News Illusion

The Art of Thinking Clearly 
Bab 99
News Illusion

1. Nama Fallacy (Termasuk Alias)
Nama Utama: News Illusion (Ilusi Berita).
Deskripsi Judul: "Why You Shouldn’t Read The News" (Mengapa Anda Tidak Seharusnya Membaca Berita).

2. Penjelasan Fallacy
Apa itu News Illusion? Ini adalah keyakinan keliru bahwa mengonsumsi berita setiap hari membuat kita lebih kompeten, berpengetahuan, dan mampu membuat keputusan yang lebih baik. Faktanya, berita sering kali tidak relevan, membuang waktu, dan mendistorsi pemahaman kita tentang realitas.

Mengapa dinamakan demikian? Disebut Illusi karena kita merasa "tahu banyak", padahal kita hanya mengetahui remah-remah informasi yang dangkal. Dobelli menganalogikan berita bagi pikiran seperti gula bagi tubuh: menarik, mudah dicerna, tetapi sangat merusak dalam jangka panjang. Industri berita beroperasi dengan menjual perhatian kita ke pengiklan, sehingga mereka memfilter hal-hal yang rumit/mendalam dan hanya menyajikan hal-hal yang sensasional/skandal yang merangsang emosi sesaat tapi tidak menambah wawasan.

3. Ranking Probabilitas Terjadi di Masyarakat
Skor: 5/5 (Sangat Sering / Adiksi Modern)
Alasan: Kita hidup dalam masyarakat yang terobsesi informasi. Kita merasa cemas jika ketinggalan berita (FOMO), padahal sebagian besar informasi itu tidak memiliki dampak nyata pada kehidupan pribadi atau profesional kita.

4. 3 Contoh dalam Kehidupan Sehari-hari

- Uji Relevansi (10.000 Berita): Cobalah ingat 10.000 potong berita yang Anda baca dalam setahun terakhir (sekitar 30 per hari).
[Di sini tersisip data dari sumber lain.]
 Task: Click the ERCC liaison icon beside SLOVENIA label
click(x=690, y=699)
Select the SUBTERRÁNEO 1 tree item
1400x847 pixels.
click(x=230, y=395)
Sebutkan satu saja yang membuat Anda mengambil keputusan yang lebih baik dalam hidup, karier, atau bisnis Anda. Hampir tidak ada orang yang bisa menyebutkannya. Jika berita itu berguna, jurnalis seharusnya menjadi orang terkaya di dunia, tapi nyatanya tidak.

- Kalkulasi Serangan Mumbai (Produktivitas): Teroris membunuh 200 orang di Mumbai. Jika 1 miliar orang menghabiskan 1 jam menonton berita tentang itu, total waktu yang terbuang adalah 1 miliar jam. Jika dikonversi ke jam kerja manusia, itu setara dengan 2.000 umur manusia. Konsumsi berita membuang lebih banyak "kehidupan" daripada serangan teroris itu sendiri.

- Peta Risiko yang Terdistorsi: Karena berita fokus pada kejadian visual dan mengejutkan (pesawat jatuh, serangan hiu, terorisme), kita berjalan dengan peta risiko yang salah. Kita takut pada terorisme tapi mengabaikan risiko stres kronis atau penyakit jantung yang tidak "berita-banget" (newsworthy) tapi lebih mematikan.

5. Tips untuk Menghindari Fallacy Ini

- Berhenti Total (Cold Turkey): Hapus aplikasi berita, jual TV, batalkan langganan koran. Jangan takut ketinggalan. Informasi yang benar-benar penting (perang, bencana besar di kota Anda) akan sampai ke telinga Anda melalui teman atau keluarga (filter sosial).

- Baca Buku dan Artikel Panjang: Ganti camilan berita (gula) dengan makanan bergizi: buku-buku mendalam dan artikel analisis panjang yang menjelaskan konteks dan penyebab, bukan sekadar kejadian sekilas.

- Sadar Biaya Peluang: Ingatlah bahwa waktu yang Anda habiskan untuk membaca gosip selebriti atau skandal politik di negara asing adalah waktu yang hilang untuk bekerja, berpikir jernih, atau menikmati hidup nyata.